To do: Below is a block of data; give all of it again word for word.

Material shown:
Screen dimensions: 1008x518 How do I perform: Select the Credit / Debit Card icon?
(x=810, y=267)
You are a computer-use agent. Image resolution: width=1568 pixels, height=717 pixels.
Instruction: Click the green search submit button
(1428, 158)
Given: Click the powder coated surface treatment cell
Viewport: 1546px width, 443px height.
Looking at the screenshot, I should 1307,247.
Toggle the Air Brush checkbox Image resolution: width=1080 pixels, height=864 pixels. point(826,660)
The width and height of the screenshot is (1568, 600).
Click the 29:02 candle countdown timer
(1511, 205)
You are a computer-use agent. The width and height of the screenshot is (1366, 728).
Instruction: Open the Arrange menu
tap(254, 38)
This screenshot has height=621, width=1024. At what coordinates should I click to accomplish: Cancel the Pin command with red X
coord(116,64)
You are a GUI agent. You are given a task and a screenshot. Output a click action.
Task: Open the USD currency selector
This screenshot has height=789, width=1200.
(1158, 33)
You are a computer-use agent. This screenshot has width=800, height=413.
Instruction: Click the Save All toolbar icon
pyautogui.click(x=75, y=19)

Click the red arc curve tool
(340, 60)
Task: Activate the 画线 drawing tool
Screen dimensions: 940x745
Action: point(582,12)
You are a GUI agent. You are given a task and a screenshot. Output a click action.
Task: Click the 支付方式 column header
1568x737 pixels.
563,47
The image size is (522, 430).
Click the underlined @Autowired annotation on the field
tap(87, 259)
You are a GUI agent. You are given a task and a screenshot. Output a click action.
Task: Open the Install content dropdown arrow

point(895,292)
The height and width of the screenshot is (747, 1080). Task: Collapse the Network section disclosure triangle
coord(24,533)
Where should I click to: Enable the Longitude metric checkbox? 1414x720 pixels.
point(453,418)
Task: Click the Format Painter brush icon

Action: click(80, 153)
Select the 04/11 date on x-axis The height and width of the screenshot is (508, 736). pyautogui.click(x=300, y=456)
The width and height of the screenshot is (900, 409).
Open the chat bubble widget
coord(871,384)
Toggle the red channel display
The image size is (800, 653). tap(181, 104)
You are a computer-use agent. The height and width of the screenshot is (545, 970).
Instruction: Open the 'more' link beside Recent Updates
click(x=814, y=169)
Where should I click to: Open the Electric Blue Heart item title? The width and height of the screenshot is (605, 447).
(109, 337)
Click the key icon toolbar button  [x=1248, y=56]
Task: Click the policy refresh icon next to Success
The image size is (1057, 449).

Task solution:
Screen dimensions: 1008x518 How do I perform: Select the Credit / Debit Card icon?
(x=810, y=267)
You are a computer-use agent. Image resolution: width=1568 pixels, height=717 pixels.
Instruction: Click the green search submit button
(1428, 158)
Given: Click the powder coated surface treatment cell
Viewport: 1546px width, 443px height.
Looking at the screenshot, I should 1307,247.
Toggle the Air Brush checkbox Image resolution: width=1080 pixels, height=864 pixels. point(826,660)
The width and height of the screenshot is (1568, 600).
Click the 29:02 candle countdown timer
(1511, 205)
You are a computer-use agent. The width and height of the screenshot is (1366, 728).
Instruction: Open the Arrange menu
tap(254, 38)
This screenshot has height=621, width=1024. At what coordinates should I click to accomplish: Cancel the Pin command with red X
coord(116,64)
You are a GUI agent. You are given a task and a screenshot. Output a click action.
Task: Open the USD currency selector
This screenshot has height=789, width=1200.
(1158, 33)
You are a computer-use agent. This screenshot has width=800, height=413.
Instruction: Click the Save All toolbar icon
pyautogui.click(x=75, y=19)

Click the red arc curve tool
(340, 60)
Task: Activate the 画线 drawing tool
Screen dimensions: 940x745
Action: point(582,12)
You are a GUI agent. You are given a task and a screenshot. Output a click action.
Task: Click the 支付方式 column header
1568x737 pixels.
563,47
The image size is (522, 430).
Click the underlined @Autowired annotation on the field
tap(87, 259)
You are a GUI agent. You are given a task and a screenshot. Output a click action.
Task: Open the Install content dropdown arrow

point(895,292)
The height and width of the screenshot is (747, 1080). Task: Collapse the Network section disclosure triangle
coord(24,533)
Where should I click to: Enable the Longitude metric checkbox? 1414x720 pixels.
point(453,418)
Task: Click the Format Painter brush icon

Action: click(80, 153)
Select the 04/11 date on x-axis The height and width of the screenshot is (508, 736). pyautogui.click(x=300, y=456)
The width and height of the screenshot is (900, 409).
Open the chat bubble widget
coord(871,384)
Toggle the red channel display
The image size is (800, 653). tap(181, 104)
You are a computer-use agent. The height and width of the screenshot is (545, 970).
Instruction: Open the 'more' link beside Recent Updates
click(x=814, y=169)
Where should I click to: Open the Electric Blue Heart item title? The width and height of the screenshot is (605, 447).
(109, 337)
Click the key icon toolbar button  [x=1248, y=56]
Task: Click the policy refresh icon next to Success
The image size is (1057, 449).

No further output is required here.